Facebook and Google have both taken an increasingly privacy-agnostic view of the world, with Facebook being a far worse offender. My personal opinion of why is that the more information they can make publicly available the more they have the index, which means the more time you'll spend time on their sites. This means they'll have more content to target ads around and more page views for eyeballs on ads. No one would admit this if it were true, but I don't see any other good reason for trying to actively take people's privacy away. I'm one of these people who doesn't post super private stuff online because I know that the Internet is inherently insecure and only trust a few very specific sites, which does not include Facebook, so I don't personally find this to be a big deal but I understand the big picture of why it is.
I'll give Facebook one thing though, Mark Zuckerberg's profile and pictures are largely available for anyone to see and he claims this was on purpose. At least they're not being wholly hypocritical, just deceptive.
Alright, it's time to wrap up. Here's what I didn't have time to talk about more:
Google acquired DocVerse, which allows users to collaborate over Microsoft Office documents. Looks like they're trying to take on Office 2010's online services head-on, but I am skeptical that they'll succeed.
Google also launched Google Goggles, a visual search application for Android. It looks cool, but computer vision has only come so far that I imagine it's not super accurate. Still, it's pretty cool.

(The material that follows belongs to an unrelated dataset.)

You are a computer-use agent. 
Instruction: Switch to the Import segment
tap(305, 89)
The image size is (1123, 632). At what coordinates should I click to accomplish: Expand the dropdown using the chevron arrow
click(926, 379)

Congress is coming down on a huge Internet scam that many online retailers are complicit in: post-transaction deals that end up scamming you out of a lot of money. You should check out what retailers are doing this and boycott them, but I'm proud to say that Amazon is not one of them.
This is a hilarious graphic on how different OS users see other operating systems.
If you're looking for inspiration on transforming your office, this is a really fun look at some of the best ones of the year.
Google launched Vevo, a YouTube spinoff for music videos. I had a lot of technical issues with it at launch so I haven't played with it much, but it's linked to from any legal music videos on YouTube.
Java 7 is slated to be available next year and it has several cool features to boot including first-class language support for collections and automatic resource management as the most impressive improvements. I cannot wait to get my hands on it.
If you have Chrome or IE envy in your Firefox browser, this is a pretty impressive list of add-ons to simulate the high points of competing browers.
I laughed so much while reading this list of hilarious WiFi SSIDs that I couldn't help but plug it. Some of them are really quite creative.
Have a Merry Christmas everyone! I'll try to get something else up before the new year!